## Short task
Copy the material from the line containing "1456x819 pixels." through the line containing "tap(1310, 42)", replacing "star" with "heart" and changing nothing else. Omit the pictures.

Begin Excerpted data

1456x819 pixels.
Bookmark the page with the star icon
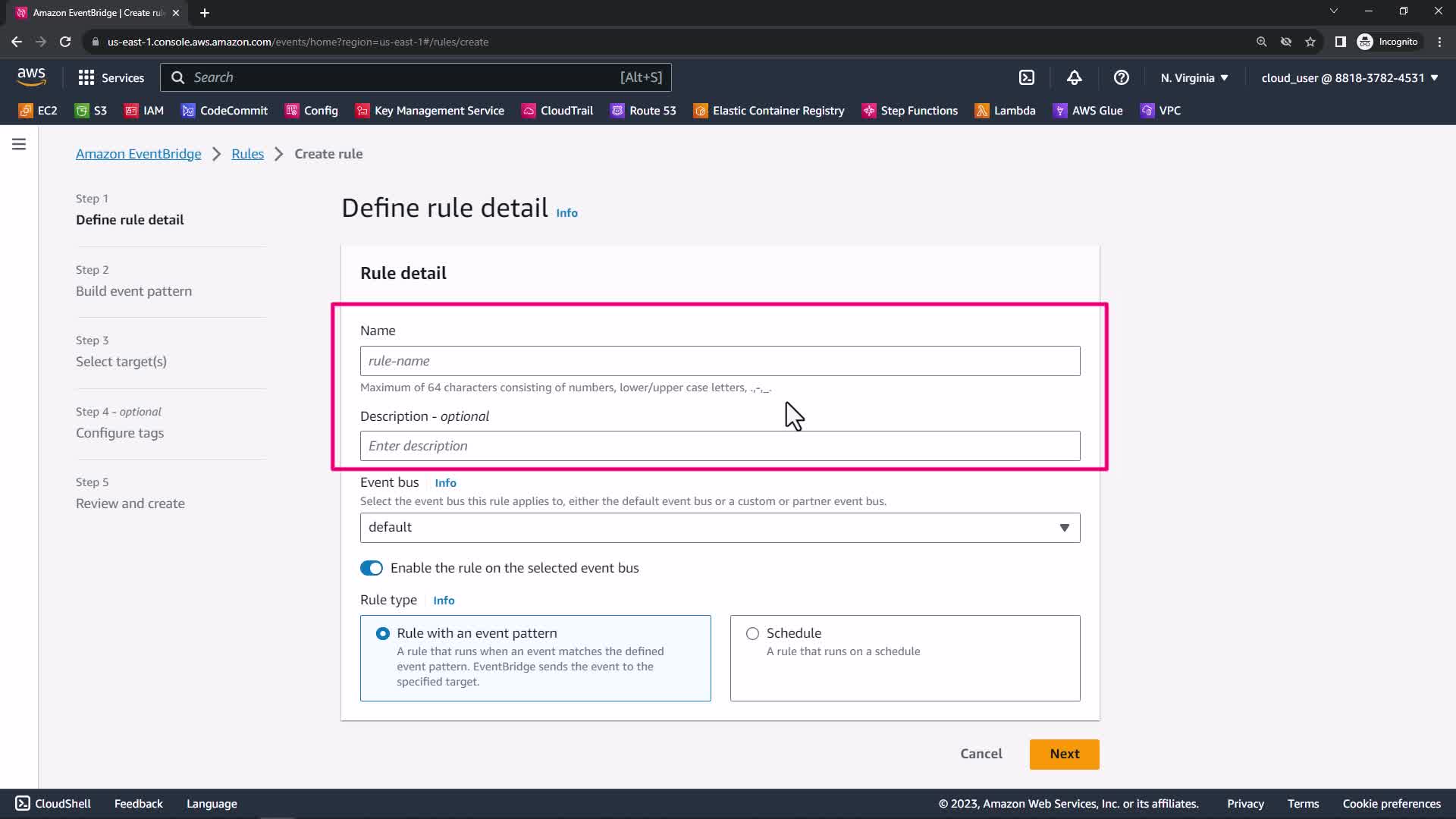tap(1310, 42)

End Excerpted data
Begin Excerpted data

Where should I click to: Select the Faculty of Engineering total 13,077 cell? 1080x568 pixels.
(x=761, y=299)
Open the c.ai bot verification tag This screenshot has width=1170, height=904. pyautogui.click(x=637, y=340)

End Excerpted data

## Task result
1456x819 pixels.
Bookmark the page with the heart icon
tap(1310, 42)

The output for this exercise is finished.